■ **Brief**
Continue the reflection below on guarding one's words, picking up after its last sentence.

■ **Excerpt**

Set a guard, O Lord, over my mouth; keep watch over the door of my lips.
A man working in the produce department was asked by a lady if she could buy half a head of lettuce. He replied, "Half a head? Are you serious? God grows these in whole heads and that's how we sell them!"
"You mean," she persisted, "that after all the years I've shopped here, you won't sell me half-a-head of lettuce?"
"Look," he said, "If you like I'll ask the manager."
She indicated that would be appreciated, so the young man marched to the front of the store. "You won't believe this, but there's a lame-braided idiot of a lady back there who wants to know if she can buy half-a-head of lettuce."
He noticed the manager gesturing, and turned around to see the lady standing behind him, obviously having followed him to the front of the store. "And this nice lady was wondering if she could buy the other half" he concluded.
Have you ever noticed that God gave us one mouth and two ears? Do you think there is a reason for that? Maybe God wants us to listen more and to speak less. Have you ever wished you could take something back you said? Words can bring life or words can bring death. Just think of how often we jump to conclusions or pass judgment in a situation. The Bible says, "He who answers a matter before he hears it, it is folly and shame to him" (Proverbs 18:13). That means, we should get the facts before we say and do things we could regret. Nevertheless, we hear something and immediately conclude that a person is as guilty as sin—and there is no explanation that can help, even if it is theirs. What you should do is go to that person before you believe the words against them and get the facts from them.

■ **Supplied material**
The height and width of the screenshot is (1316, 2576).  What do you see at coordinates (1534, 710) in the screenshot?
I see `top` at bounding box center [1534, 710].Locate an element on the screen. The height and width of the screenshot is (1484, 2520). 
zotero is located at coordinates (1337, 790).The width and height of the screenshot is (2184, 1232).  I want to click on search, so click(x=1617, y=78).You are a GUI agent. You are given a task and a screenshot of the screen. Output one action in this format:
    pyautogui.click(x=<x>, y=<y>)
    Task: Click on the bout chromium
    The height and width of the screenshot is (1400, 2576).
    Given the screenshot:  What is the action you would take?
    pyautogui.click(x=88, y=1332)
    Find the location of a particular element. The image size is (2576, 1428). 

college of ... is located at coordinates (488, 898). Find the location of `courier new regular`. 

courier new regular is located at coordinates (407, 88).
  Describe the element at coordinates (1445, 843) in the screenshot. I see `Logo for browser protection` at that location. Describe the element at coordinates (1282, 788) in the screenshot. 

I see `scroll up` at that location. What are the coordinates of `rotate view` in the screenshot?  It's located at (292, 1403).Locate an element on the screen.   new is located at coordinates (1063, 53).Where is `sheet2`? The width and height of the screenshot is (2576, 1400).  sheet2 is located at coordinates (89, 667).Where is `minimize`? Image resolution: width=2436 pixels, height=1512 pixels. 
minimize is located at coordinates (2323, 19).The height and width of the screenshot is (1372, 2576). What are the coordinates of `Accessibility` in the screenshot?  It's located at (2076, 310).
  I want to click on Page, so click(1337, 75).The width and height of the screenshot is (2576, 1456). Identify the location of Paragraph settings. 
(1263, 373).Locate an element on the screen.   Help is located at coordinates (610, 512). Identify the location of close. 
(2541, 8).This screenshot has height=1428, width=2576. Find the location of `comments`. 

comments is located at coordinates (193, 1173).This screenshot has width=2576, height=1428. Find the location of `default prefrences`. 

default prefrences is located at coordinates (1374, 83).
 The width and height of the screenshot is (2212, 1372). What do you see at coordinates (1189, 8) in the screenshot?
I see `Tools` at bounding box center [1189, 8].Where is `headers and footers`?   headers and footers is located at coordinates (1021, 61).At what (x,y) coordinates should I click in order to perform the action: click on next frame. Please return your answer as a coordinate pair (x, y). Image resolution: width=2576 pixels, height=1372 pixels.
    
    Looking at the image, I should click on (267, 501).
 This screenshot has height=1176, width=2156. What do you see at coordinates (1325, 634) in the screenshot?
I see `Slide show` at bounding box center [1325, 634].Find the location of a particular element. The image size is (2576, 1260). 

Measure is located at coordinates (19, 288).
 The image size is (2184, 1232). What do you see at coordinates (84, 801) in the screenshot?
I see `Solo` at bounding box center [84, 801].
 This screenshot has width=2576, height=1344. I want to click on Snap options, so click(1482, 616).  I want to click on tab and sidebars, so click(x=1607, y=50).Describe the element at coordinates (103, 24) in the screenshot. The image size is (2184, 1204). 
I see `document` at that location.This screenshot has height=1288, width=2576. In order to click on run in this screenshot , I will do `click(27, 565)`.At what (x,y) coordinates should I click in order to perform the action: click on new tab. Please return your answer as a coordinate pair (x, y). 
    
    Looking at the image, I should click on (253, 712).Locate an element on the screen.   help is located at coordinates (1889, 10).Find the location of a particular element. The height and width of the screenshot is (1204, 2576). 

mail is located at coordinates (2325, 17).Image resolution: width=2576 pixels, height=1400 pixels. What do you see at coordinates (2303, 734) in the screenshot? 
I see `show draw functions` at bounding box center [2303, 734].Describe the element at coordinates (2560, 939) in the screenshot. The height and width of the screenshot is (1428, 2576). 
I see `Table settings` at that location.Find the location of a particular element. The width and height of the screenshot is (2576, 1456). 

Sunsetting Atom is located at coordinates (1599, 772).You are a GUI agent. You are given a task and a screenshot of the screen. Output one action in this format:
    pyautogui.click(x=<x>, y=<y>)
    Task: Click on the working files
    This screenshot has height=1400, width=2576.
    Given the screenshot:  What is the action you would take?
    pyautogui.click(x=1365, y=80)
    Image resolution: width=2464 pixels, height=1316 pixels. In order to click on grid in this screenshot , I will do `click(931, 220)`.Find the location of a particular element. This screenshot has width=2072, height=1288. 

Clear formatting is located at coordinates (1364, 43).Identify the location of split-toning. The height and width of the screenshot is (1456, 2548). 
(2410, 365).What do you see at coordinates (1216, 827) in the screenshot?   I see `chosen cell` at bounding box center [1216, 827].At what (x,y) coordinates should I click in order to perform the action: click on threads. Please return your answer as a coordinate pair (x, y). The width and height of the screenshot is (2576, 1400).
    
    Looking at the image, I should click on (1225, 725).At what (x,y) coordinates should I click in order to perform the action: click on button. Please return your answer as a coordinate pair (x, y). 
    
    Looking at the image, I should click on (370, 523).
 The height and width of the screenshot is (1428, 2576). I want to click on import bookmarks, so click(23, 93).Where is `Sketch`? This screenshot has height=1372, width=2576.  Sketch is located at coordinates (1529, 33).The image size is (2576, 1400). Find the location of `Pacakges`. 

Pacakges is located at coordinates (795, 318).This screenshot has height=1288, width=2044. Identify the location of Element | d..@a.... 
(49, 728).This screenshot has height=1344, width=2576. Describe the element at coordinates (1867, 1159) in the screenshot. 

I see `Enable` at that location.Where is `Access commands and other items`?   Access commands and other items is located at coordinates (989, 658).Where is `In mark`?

■ **Response to this task**
In the old days when you would go to a doctor, he would ask you to stick out your tongue. Then the doctor would pull out his depressor and tell you to say, "Ahhh." Why did doctors do that? Because the tongue can be an indicator of what was going on inside of you. By observing your tongue, a doctor could tell what was wrong with the rest of you. In a sense our tongue or our words are the table of contents to our lives. What we say gives away who or what we really are. That means, if all that comes out of your mouth is negative words, you more than likely have a negative spirit deep inside you. If you are quick to repeat gossip before checking your facts, then you need a heart check.
Maybe its lying that gets you in trouble. Regardless, your words are powerful and can hurt others and your reputation.
In Psalm 141:3, David is saying, "Lord, set a watch over my mouth. I can't stop other people from speaking evil about me, but I will not do the same to them. I will not be guilty of it, Lord. But I need your help. I can't do this in my own strength." David was literally asking the Lord to put a lock on his mouth. What comes out of your mouth is an indicator of what is inside your heart. Don’t be someone who is quick to spread gossip or give into lying. Don’t let anger take hold of your life to where you have to “tell someone off” or speak negatively of someone to get back at them. Follow the lead of David. Pray that the Lord will set a guard over your mouth and keep a watch over the door of your lips. Ask yourself, “Who can I bless today with my words? Who needs to be uplifted and encouraged today with the love of Christ?”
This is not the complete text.